• [Directions for this task] Copy out the entries word for word, everything from the line containing "This screenshot has height=888, width=1348." down to the line containing "coord(520,137)", both included, and omit the pictures from your answer.

• [Records shown]
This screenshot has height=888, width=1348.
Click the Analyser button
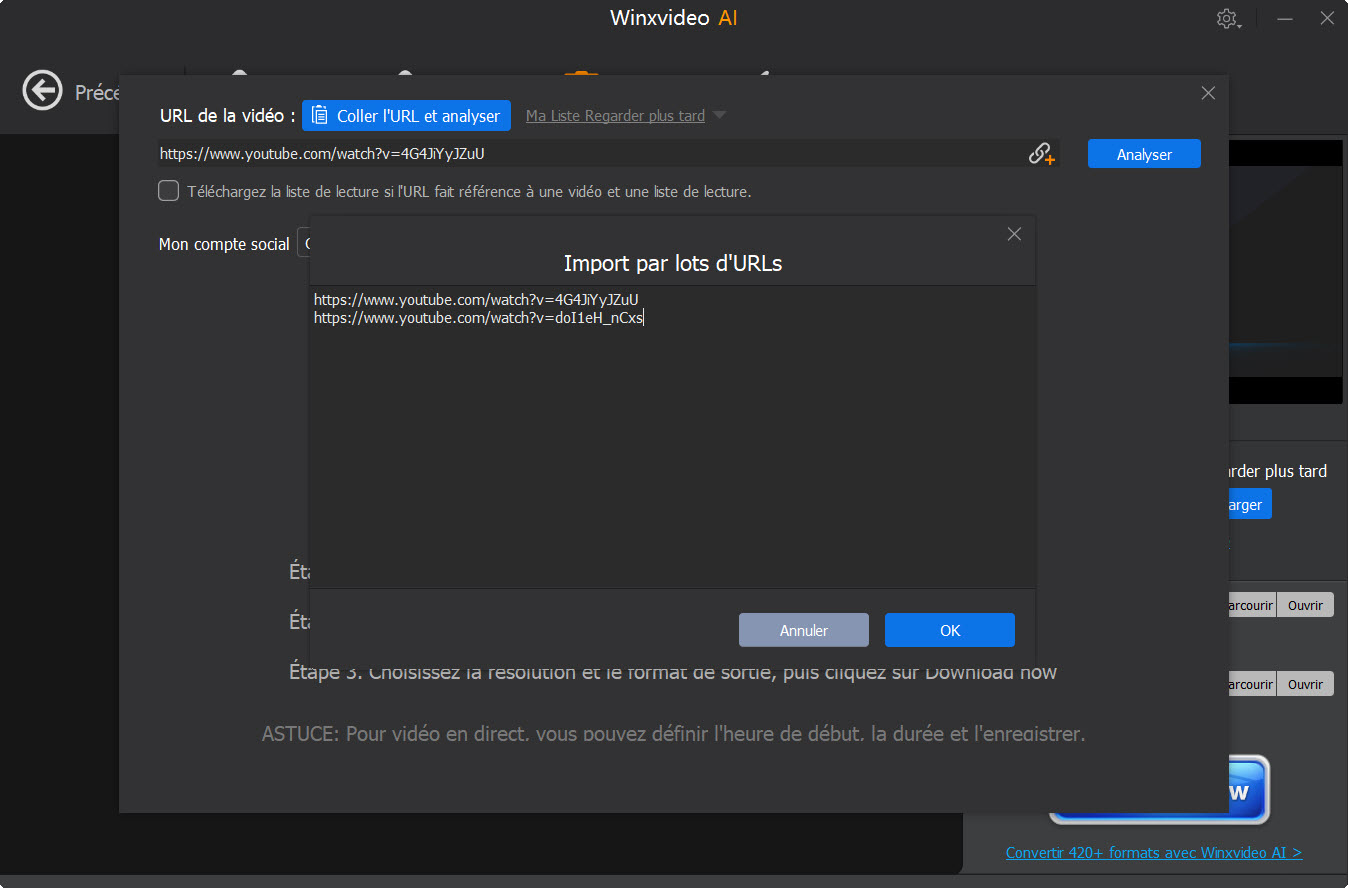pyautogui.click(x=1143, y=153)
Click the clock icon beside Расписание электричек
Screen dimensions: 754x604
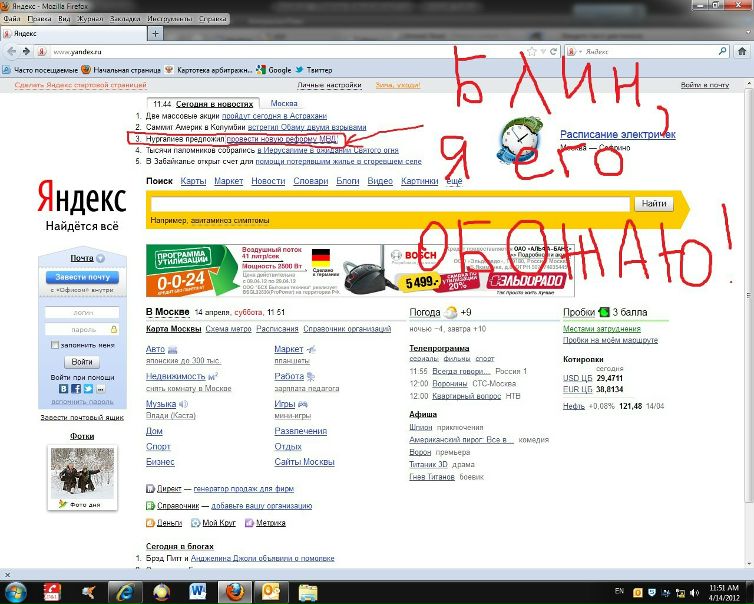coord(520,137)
...
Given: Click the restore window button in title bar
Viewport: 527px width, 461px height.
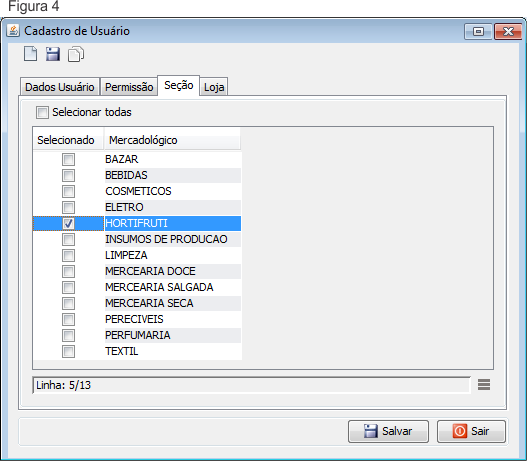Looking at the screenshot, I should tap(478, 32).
---
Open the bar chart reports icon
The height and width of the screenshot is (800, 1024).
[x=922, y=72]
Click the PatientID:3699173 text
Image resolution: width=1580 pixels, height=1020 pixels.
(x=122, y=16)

• [Task output]
This screenshot has height=888, width=1348.
Click the Analyser button
pyautogui.click(x=1143, y=153)
Click the clock icon beside Расписание электричек
Screen dimensions: 754x604
coord(520,137)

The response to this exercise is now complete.